Do we accept that - whether one can or cannot read the script - a block of foreign text is read as a separate unit?

Bidirectional text support is present in most computers. Even if it does lead to some complex problems.

Combining the text into one layout is a solved problem - but it doesn't address the usability of mixing and matching. What is it that the user expects to happen? I think we can agree that their must be consistency between all UIs - in this case Web and Mobile.

As I see it, there are five approaches

  1. Keep original UI ordering - place the name where the user expects it to be.
  2. Take the ordering from the first element of the sentence.
  3. Whenever the text direction changes, start a new line.
  4. Translate the foreign text into the user's native language.
  5. Rotate or reverse the foreign text.

The common consensus is the first option. Take the overall direction of the text and place the reversed text in place.

However, of the above items, I think that starting a new line is the most satisfactory.

أحمد
wants to be your friend.

But, of course, that leads to

أحمد
is now friends with
تيرينس

Both of which could lead to vertical layout problems, as well as introducing alignment confusion.

أحمد

is now friends with

تيرينس

Gah!

But then, adjacency also provides problems. The W3C maintain some excellent guidelines for mixing bidirectional text. In this adjacency example, can you quickly determine which item should be checked to select "English"?

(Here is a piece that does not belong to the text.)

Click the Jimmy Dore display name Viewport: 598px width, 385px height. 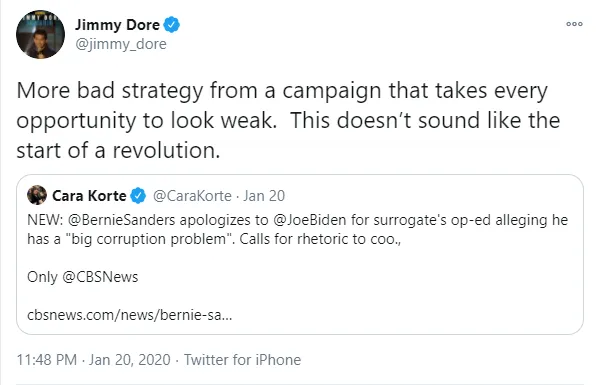[117, 25]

لغتي: العربية English‏ Français فارسی اردو

( Incidentally, number 5 isn't as strange as it sounds. In languages which are written Top-To-Bottom sometimes foreign characters are inserted in place but rotated!)
Hebei Wen'an jin fasheng dizhen - Beijing you zhengan

A Conclusion - of sorts

I think it's obvious that in this example, the FourSquare mobile app is wrong from my point of view. As the user, I expect the starting element to be at the left. From Ahmed's point-of-view, he as a user expects the starting element to be on the right.

Yet, for both of us, it's an unsatisfactory and inconsistent experience.

Bidirectional support in Unicode solves the layout problem. Yet I'm not sure if it solves the semantic problem. Indeed, I wonder if that can be solved at all.